- **Task prompt**
Rewrite everything from the start of the items down to the line that contains "[x=23, y=218]", with that line included and the requests kept. Shift each coordinate in the answers up by 105, and leave the pictures out.

- **Recorded information**
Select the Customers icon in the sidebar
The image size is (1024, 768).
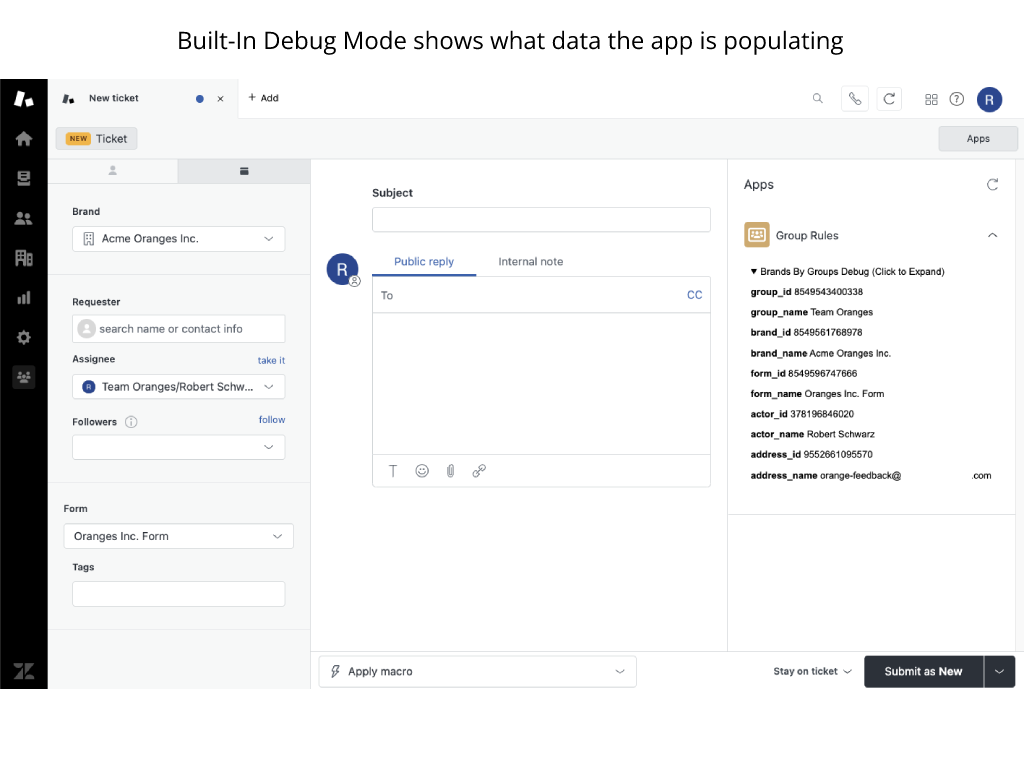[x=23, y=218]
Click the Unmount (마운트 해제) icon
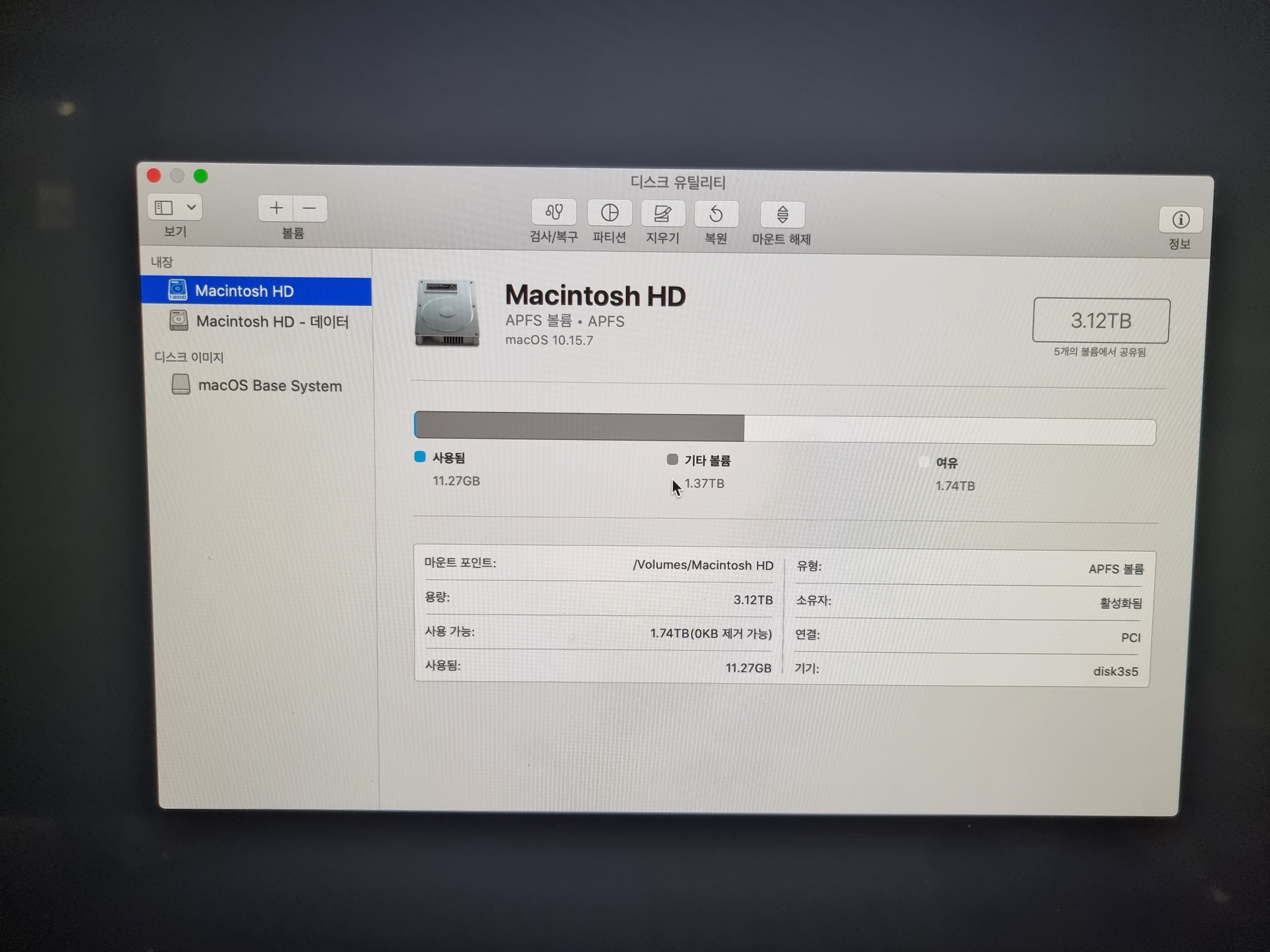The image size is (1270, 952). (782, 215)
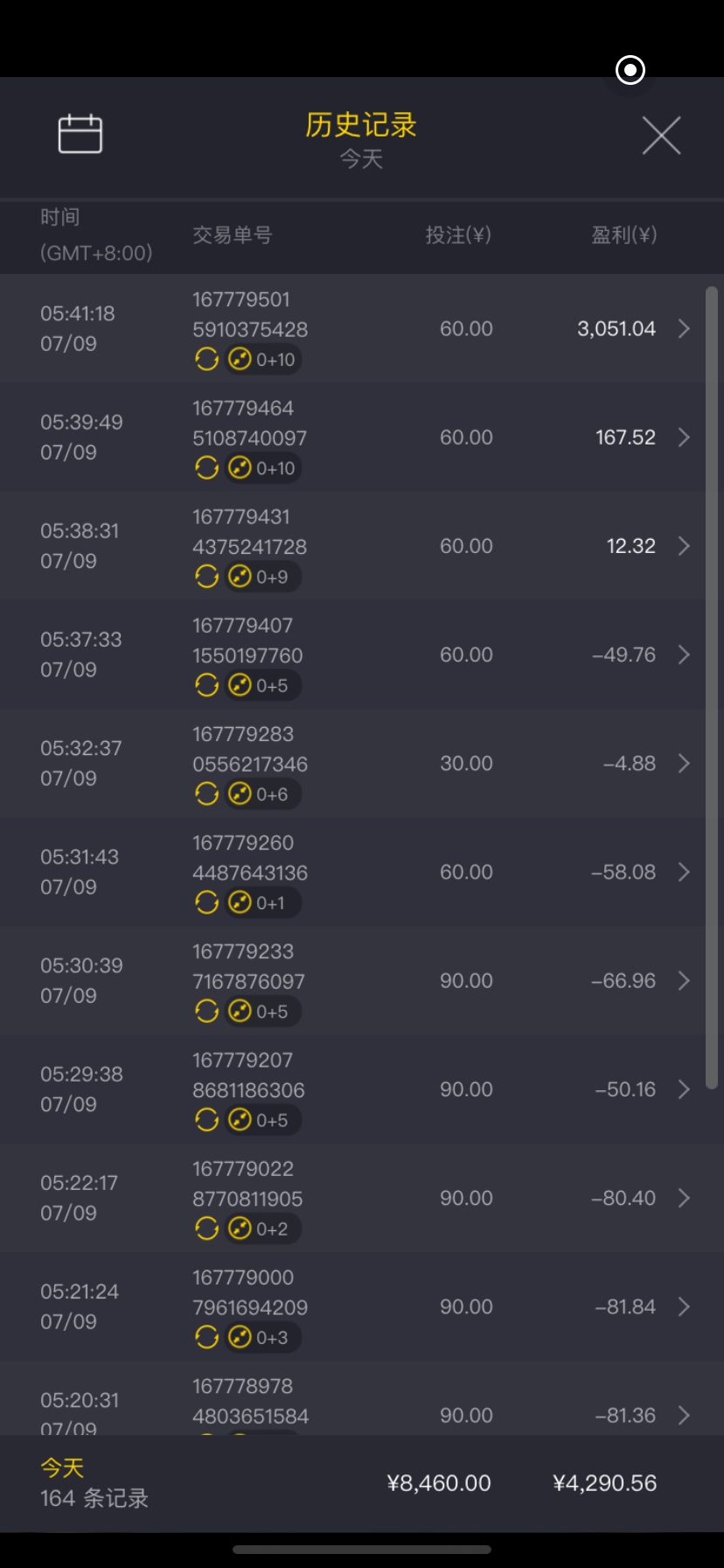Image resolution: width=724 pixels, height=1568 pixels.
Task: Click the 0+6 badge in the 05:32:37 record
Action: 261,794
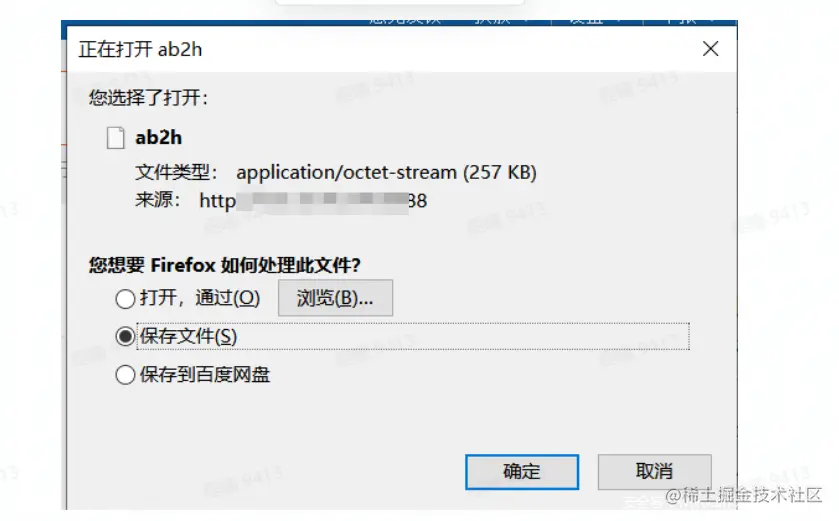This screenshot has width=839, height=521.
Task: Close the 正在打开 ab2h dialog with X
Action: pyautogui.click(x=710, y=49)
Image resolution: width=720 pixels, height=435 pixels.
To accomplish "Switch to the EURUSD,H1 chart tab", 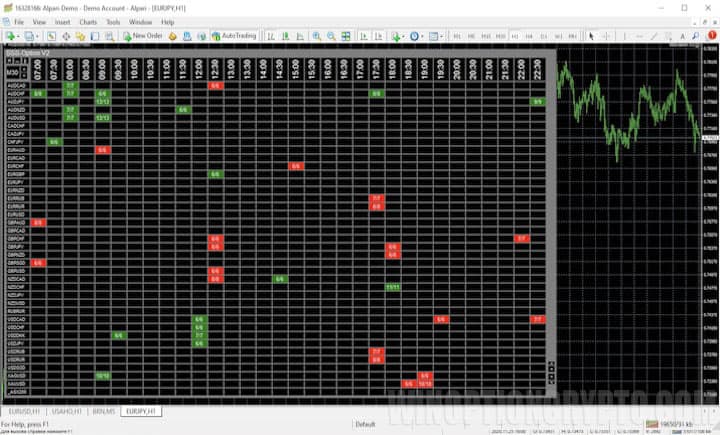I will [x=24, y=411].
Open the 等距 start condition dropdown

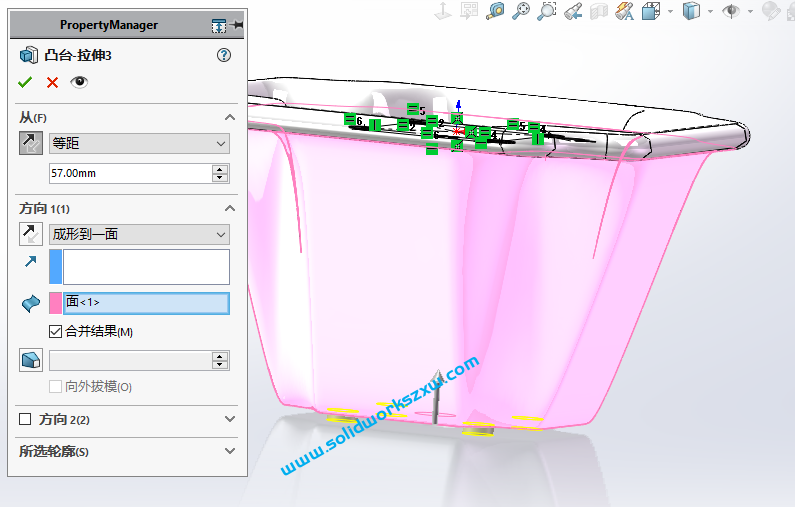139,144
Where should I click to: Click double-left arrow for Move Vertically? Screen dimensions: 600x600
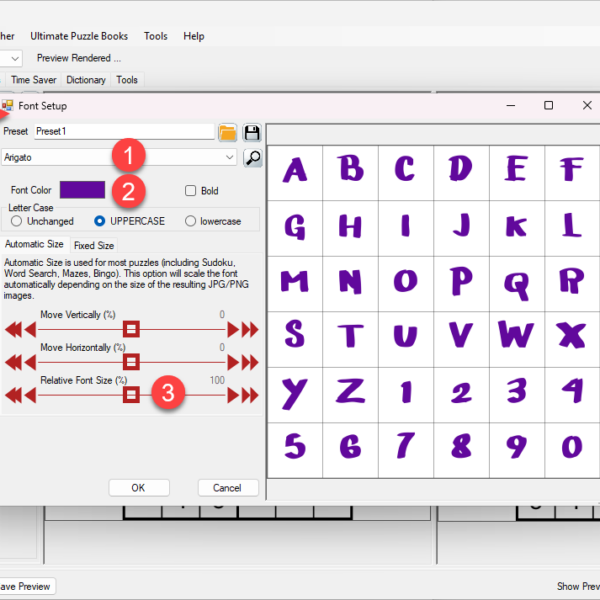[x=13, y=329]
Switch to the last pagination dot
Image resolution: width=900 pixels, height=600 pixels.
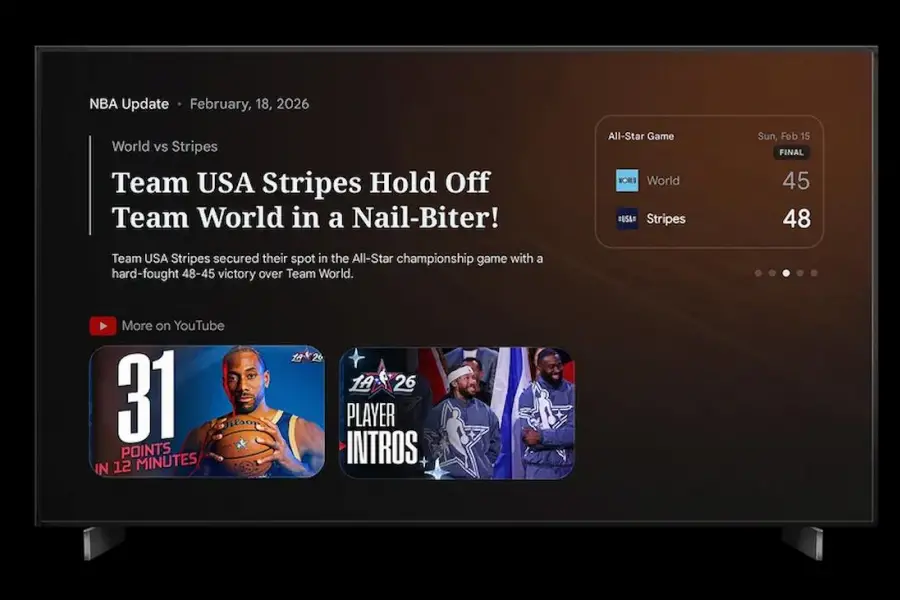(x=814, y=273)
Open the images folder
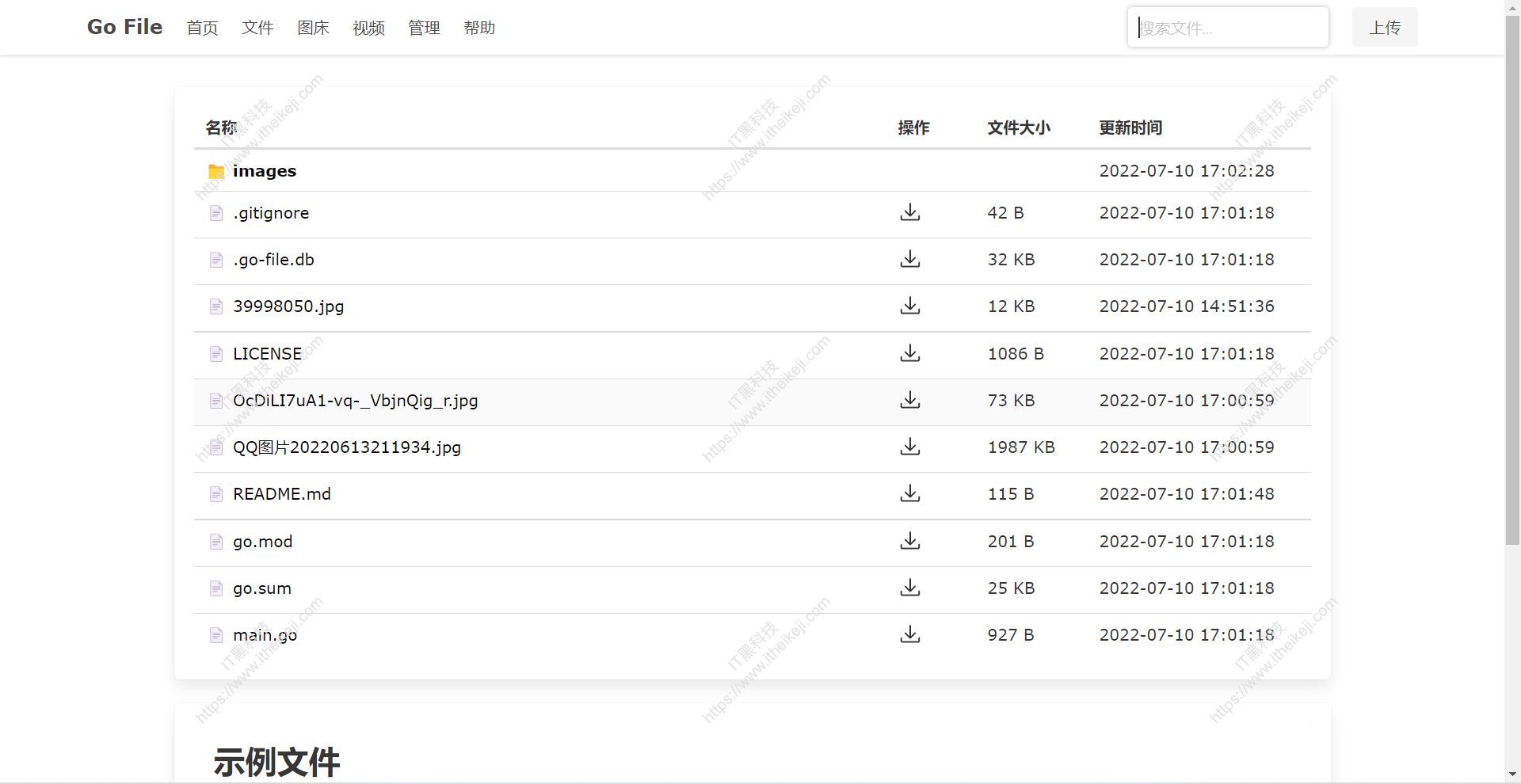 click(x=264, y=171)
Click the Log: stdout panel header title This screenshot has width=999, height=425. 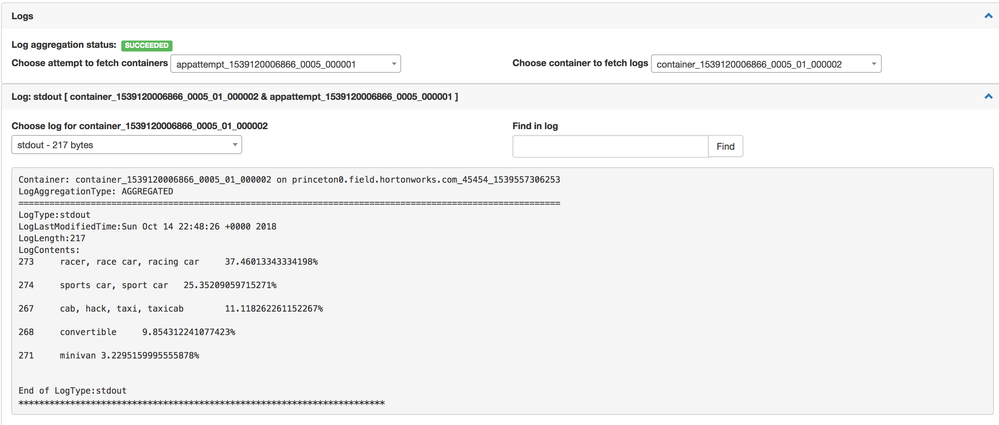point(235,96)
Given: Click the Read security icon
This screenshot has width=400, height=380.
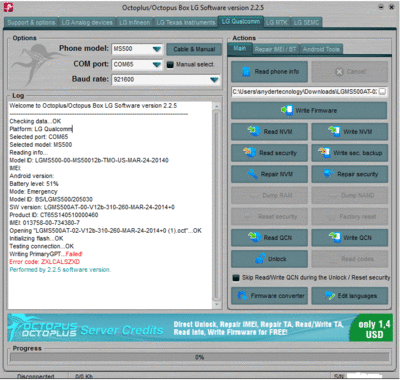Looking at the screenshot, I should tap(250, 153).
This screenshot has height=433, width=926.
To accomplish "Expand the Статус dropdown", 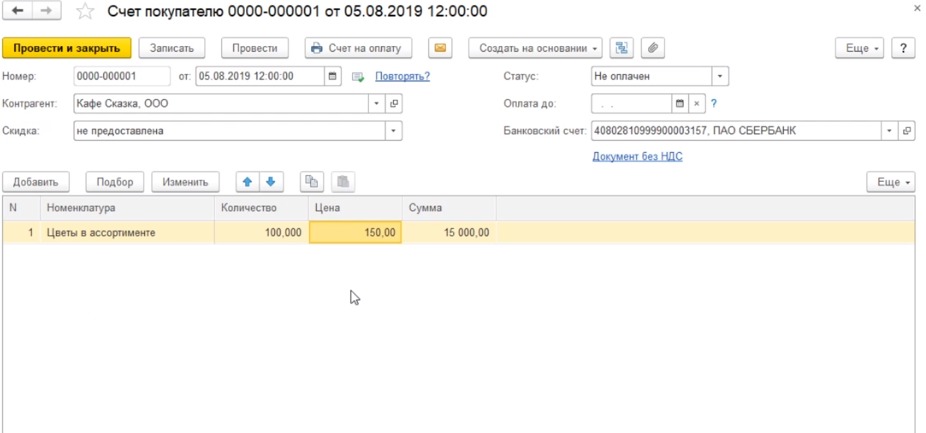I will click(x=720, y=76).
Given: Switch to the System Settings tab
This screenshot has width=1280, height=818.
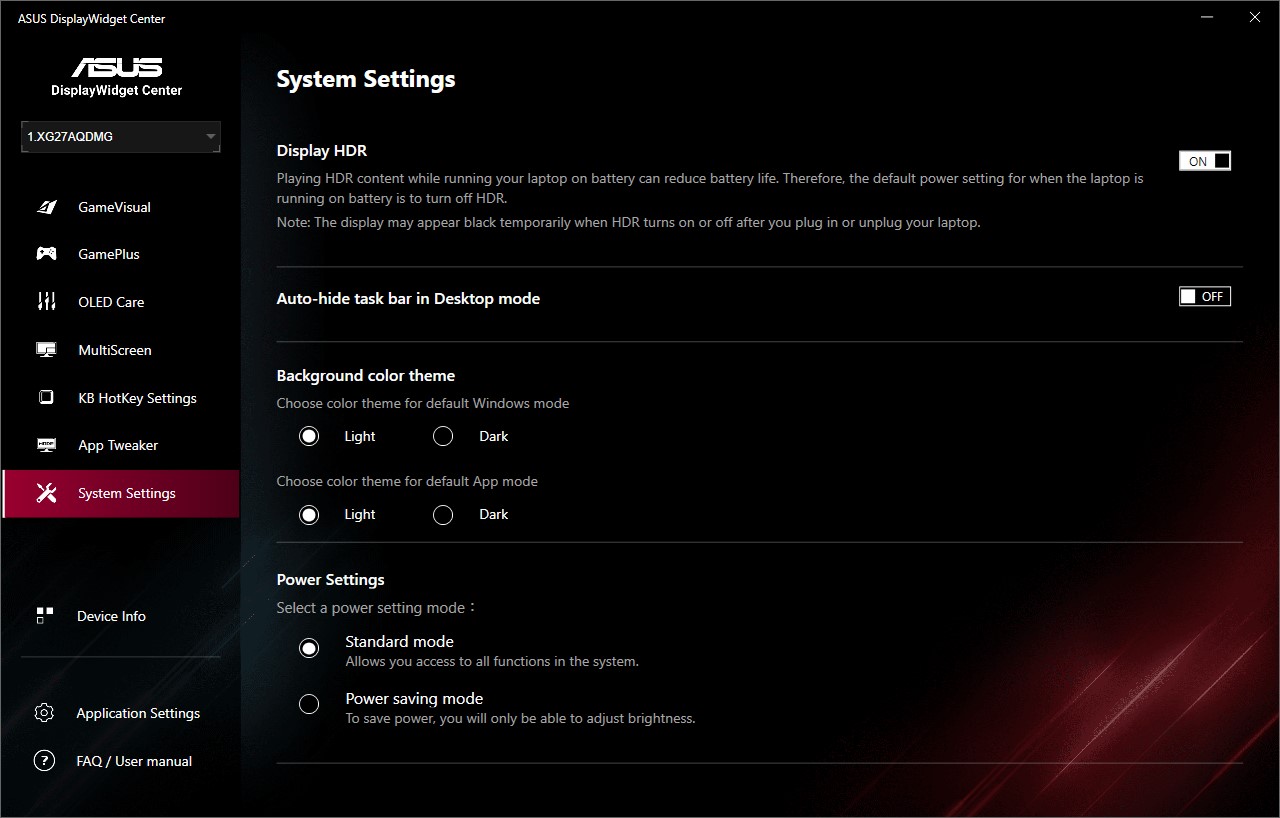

- **Solution for this task**
Select the Customers icon in the sidebar
The image size is (1024, 768).
[x=128, y=323]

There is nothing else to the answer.